◆ **Passage to read**:
▼

The Ferriss Questionnaire

I borrowed this questionnaire from julienleyre.me. Mr. Leyre says that this questionnaire represents a set of standard interview questions used by American angel investor, entrepreneur and business podcaster Tim Ferriss. I have no reason to doubt him, even though I was unfamiliar with Ferriss before today. I like the questions, though, and thought I’d make an honest effort to answer them.

You’ll find out some things about me that you may not already know. Perhaps I will, too.


When you think of the word successful, who’s the first person who comes to mind and why?

This sort of question seems to require much careful thought and consideration. Therefore, I’m going with my immediate, gut-level response.

Kevin Smith

“Not so Silent” Bob

Yes, I know he’s written and directed some crappy movies. I’m not going to single these out. He’s written and directed some pretty good movies as well. Personally, I count Clerks, Chasing Amy, Jersey Girl, Clerks II, Dogma, and Red State as shining examples of the good. Mallrats is also one of my guilty pleasures. I don’t think it is a “good” movie, but I enjoy watching it, if that makes any sense to you. I may be a masochist, but I’m looking forward to watching Clerks III as well.

The reason I think of Kevin Smith first when I think of the word “successful” is the story of how he got his first movie made and eventually sold reads like a Horatio Alger tale. Smith maxed out his credit cards and shot his movie, in black-and-white because the film was cheaper, in the convenience store he once worked at. The movie is driven almost entirely by dialogue and is filled with the type of pop culture references engineered to appeal to a Gen-X’er like me.

Smith parlayed his glorification of the slacker caste into a decades-spanning career. He’s been able to continue making movies while building a podcast and public-speaking empire, spending time talking about the things he loves, like comic books (especially Batman), Star Wars and weed. I’m not measuring success by net worth (although Smith is doing okay by that score as well). Instead, to me, success is defined as supporting your wants and needs while doing the thing that you love to do. I think he’s nailed it.

He also survived a “widowmaker” heart attack he had while on-stage. He claims his doctor credited his weed smoking for helping to keep him calm enough to survive it.


What is something you believe that other people think is insane?

Saying that I believe in God, which some people think is insane, seems somehow trite and “safe.” Let me hit you with some seriously batshit crazy things I believe but cannot support with anything remotely like evidence.

I believe that everything that has ever happened or that ever will happen is all happening at the same time. This doesn’t negate Free Will and doesn’t mean I believe in predestination. Not exactly. The reason why we can’t “remember” the future is because we exist as a single infinitesimal point in the timeline, and it’s difficult to see a pattern when you live inside of one.

▲

[Items from a data source]
▼

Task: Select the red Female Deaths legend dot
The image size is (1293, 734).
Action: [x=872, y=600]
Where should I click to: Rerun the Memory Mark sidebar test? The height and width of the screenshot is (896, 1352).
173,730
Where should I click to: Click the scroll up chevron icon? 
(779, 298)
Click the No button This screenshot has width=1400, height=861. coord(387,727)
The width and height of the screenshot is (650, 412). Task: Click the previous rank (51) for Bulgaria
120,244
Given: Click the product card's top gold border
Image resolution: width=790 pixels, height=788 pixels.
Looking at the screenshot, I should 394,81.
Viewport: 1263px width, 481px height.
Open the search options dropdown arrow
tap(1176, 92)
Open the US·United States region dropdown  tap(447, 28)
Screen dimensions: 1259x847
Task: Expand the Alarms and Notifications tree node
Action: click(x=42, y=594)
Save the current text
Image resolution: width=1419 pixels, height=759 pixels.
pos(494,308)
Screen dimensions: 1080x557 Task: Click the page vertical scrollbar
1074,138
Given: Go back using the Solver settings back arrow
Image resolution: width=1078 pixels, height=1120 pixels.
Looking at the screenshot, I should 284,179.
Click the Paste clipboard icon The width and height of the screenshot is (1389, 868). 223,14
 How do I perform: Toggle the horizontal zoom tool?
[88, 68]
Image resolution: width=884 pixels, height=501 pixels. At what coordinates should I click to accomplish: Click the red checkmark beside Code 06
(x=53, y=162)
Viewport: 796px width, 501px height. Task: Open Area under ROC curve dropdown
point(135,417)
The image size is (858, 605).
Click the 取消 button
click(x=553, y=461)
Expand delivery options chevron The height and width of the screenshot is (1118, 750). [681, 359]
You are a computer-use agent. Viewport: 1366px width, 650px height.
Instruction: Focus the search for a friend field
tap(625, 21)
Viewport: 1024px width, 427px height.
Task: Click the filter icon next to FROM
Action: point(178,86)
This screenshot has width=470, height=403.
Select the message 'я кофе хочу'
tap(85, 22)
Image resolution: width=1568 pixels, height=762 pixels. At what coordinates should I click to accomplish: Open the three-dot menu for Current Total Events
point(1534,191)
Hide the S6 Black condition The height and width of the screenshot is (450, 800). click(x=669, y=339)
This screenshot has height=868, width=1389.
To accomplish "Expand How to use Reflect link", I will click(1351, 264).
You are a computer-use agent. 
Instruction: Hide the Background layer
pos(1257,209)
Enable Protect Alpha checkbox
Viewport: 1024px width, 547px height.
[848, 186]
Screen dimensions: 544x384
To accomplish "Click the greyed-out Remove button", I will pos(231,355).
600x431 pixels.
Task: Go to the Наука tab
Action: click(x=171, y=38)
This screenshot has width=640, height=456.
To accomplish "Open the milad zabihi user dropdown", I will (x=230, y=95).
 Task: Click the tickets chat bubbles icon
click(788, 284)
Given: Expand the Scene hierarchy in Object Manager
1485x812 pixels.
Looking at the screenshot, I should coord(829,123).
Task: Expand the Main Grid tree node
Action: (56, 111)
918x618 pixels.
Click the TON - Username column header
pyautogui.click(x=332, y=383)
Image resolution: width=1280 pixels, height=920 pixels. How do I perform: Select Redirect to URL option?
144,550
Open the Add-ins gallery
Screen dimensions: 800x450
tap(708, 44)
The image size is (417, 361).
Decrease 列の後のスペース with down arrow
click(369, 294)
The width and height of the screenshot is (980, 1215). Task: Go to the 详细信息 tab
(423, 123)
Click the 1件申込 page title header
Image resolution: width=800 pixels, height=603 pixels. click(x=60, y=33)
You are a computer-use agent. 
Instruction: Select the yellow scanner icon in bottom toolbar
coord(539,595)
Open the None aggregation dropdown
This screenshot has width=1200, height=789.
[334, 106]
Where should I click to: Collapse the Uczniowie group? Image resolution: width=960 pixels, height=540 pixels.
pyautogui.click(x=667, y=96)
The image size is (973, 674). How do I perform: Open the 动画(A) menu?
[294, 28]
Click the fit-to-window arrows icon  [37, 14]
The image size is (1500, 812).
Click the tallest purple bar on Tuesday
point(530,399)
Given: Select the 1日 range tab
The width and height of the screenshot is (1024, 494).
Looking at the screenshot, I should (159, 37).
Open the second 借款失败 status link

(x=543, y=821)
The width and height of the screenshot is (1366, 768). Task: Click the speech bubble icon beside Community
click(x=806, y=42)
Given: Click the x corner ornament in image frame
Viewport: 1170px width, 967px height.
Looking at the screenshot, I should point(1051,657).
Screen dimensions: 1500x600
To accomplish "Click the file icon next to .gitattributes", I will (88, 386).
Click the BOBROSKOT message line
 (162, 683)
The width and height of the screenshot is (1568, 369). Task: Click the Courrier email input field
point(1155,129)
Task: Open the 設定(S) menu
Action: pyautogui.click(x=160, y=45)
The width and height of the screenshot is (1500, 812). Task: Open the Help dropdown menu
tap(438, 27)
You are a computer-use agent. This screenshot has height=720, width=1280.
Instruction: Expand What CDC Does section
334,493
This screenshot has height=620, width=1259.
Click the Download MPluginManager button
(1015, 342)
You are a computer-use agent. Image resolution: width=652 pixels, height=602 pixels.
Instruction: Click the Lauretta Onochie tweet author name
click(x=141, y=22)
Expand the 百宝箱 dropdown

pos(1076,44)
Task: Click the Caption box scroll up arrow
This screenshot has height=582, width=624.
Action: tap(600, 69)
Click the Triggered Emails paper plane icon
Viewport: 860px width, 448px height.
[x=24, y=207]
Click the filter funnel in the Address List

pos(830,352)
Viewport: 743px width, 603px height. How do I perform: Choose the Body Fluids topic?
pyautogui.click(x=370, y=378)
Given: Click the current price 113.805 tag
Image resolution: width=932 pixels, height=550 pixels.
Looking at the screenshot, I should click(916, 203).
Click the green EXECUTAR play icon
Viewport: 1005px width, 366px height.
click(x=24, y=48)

▲

◆ **Instructions for the task**:
Write out the part of the Ferriss questionnaire post starting with "You’ll find out" and going on through "III as well.", with no changes. These items were taken from a different source than the text.

◆ **Solved problem**:
You’ll find out some things about me that you may not already know. Perhaps I will, too.


When you think of the word successful, who’s the first person who comes to mind and why?

This sort of question seems to require much careful thought and consideration. Therefore, I’m going with my immediate, gut-level response.

Kevin Smith

“Not so Silent” Bob

Yes, I know he’s written and directed some crappy movies. I’m not going to single these out. He’s written and directed some pretty good movies as well. Personally, I count Clerks, Chasing Amy, Jersey Girl, Clerks II, Dogma, and Red State as shining examples of the good. Mallrats is also one of my guilty pleasures. I don’t think it is a “good” movie, but I enjoy watching it, if that makes any sense to you. I may be a masochist, but I’m looking forward to watching Clerks III as well.